Thus, the motions are untimely as to Defendants Isabella Nguyen; BluKey San Diego, Inc.; and BluKey Real Estate, Inc. and the court lacks jurisdiction to grant the motions pursuant to Section 473(b).
Standard for Equitable Set Aside Entry of Default or Default Judgment
A court may vacate a default on equitable grounds even if statutory relief is unavailable. (Sakaguchi v. Sakaguchi (2009) 173 Cal.App.4th 852, 862.)
For example, the court has inherent, equitable power to set aside a judgment on the ground of extrinsic fraud or mistake. (Sporn v. Home Depot USA, Inc. (2005) 126 Cal.App.4th 1294, 1300; Bae v. T.D. Service Co. (2016) 245 Cal.App.4th 89, 97.)

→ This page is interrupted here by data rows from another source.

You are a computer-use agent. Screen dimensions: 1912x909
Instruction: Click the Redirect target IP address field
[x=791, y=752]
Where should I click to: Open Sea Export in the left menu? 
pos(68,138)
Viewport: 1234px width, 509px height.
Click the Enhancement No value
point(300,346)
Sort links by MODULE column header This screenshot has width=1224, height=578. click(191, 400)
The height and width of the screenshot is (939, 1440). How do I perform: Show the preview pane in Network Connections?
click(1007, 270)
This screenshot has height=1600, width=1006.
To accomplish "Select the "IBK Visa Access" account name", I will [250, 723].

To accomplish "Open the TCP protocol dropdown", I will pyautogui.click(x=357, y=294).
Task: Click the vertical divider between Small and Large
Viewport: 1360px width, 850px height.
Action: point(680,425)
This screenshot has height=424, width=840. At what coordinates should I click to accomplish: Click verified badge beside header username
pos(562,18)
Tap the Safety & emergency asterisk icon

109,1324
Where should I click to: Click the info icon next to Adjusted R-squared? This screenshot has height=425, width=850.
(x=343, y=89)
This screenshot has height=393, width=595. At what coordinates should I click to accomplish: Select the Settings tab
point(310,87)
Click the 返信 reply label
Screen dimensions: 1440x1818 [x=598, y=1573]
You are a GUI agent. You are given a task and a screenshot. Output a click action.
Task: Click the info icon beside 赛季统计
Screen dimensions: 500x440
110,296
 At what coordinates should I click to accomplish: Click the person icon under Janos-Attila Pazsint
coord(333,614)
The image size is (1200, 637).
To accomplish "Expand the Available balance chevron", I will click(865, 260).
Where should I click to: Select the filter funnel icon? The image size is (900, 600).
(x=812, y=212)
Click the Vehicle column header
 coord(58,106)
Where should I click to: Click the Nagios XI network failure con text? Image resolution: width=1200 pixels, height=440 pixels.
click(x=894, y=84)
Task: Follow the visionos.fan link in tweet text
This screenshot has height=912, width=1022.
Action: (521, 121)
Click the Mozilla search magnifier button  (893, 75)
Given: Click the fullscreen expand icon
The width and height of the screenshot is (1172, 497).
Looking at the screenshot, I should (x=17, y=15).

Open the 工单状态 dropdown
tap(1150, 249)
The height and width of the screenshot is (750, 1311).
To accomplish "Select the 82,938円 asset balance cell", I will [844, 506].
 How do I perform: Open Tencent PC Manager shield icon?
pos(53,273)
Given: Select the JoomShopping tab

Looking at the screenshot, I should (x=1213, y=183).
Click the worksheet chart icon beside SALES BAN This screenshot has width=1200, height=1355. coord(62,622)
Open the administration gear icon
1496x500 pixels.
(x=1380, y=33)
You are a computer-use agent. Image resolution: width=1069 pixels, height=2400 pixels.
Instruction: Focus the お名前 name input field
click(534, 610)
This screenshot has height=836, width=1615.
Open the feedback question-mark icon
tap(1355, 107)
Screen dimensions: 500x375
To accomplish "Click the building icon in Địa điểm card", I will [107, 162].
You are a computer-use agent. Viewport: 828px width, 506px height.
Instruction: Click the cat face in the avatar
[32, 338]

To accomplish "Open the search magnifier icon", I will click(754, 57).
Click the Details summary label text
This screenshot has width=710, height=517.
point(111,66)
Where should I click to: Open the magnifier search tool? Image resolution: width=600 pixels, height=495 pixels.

However, “when a default judgment has been obtained, equitable relief may be given only in exceptional circumstances. ‘[W]hen relief
under section 473 is available, there is a strong public policy in favor of granting relief and allowing the requesting party his or her day in court. Beyond this period there is a strong public policy in favor of the finality of judgments and only in exceptional circumstances should relief be granted.” (Rappleyea v. Campbell (1994) 8 Cal.4th 975, 981-982, quoting In re Marriage of Stevenot (1984) 154 Cal.App.3d 1051, 1071.)
Extrinsic fraud only arises when one party has in some way fraudulently been prevented from presenting his or her claim or defense. (Sporn v. Home Depot USA, Inc., supra, 126 Cal.App.4th at p. 1300.)
There is no evidence of extrinsic fraud in this matter.
The other ground for equitable relief is extrinsic mistake — a term broadly applied when circumstances extrinsic to the litigation have unfairly cost a party a hearing on the merits. (Rappleyea v. Campbell, supra, 8 Cal.4th at p. 981.)
Extrinsic mistake exists when the ground of relief is the excusable neglect of the defaulting party to appear and present his claim or defense. If that neglect results in an unjust judgment, without a fair adversary hearing, the basis for equitable relief on the ground of extrinsic mistake is present. (Mechling v. Asbestos Defendants (2018) 29 Cal.App.5th 1241, 1246.)
There are three essential requirements to obtain equitable relief from default. The party in default must show a meritorious defense, a satisfactory excuse for not presenting a defense to the original action, and diligence in seeking to set aside the default once it was discovered. (Rappleyea v. Campbell, supra, 8 Cal.4th at p. 982; Sporn v. Home Depot USA, Inc., supra, 126 Cal.App.4th at p. 1301; Mechling v. Asbestos Defendants, supra, 29 Cal.App.5th at p. 1246 [“To qualify for equitable relief based on extrinsic mistake, the defendant must demonstrate: (1) “a meritorious case”; (2) “a satisfactory excuse for not presenting a defense to the original action”; and (3) “diligence in seeking to set aside the default once the fraud [or mistake] had been discovered.”].)
The moving party bears the burden of proving that he or she is entitled to equitable relief where statutory relief is unavailable. (Sakaguchi v. Sakaguchi (2009) 173 Cal.App.4th 852, 86.)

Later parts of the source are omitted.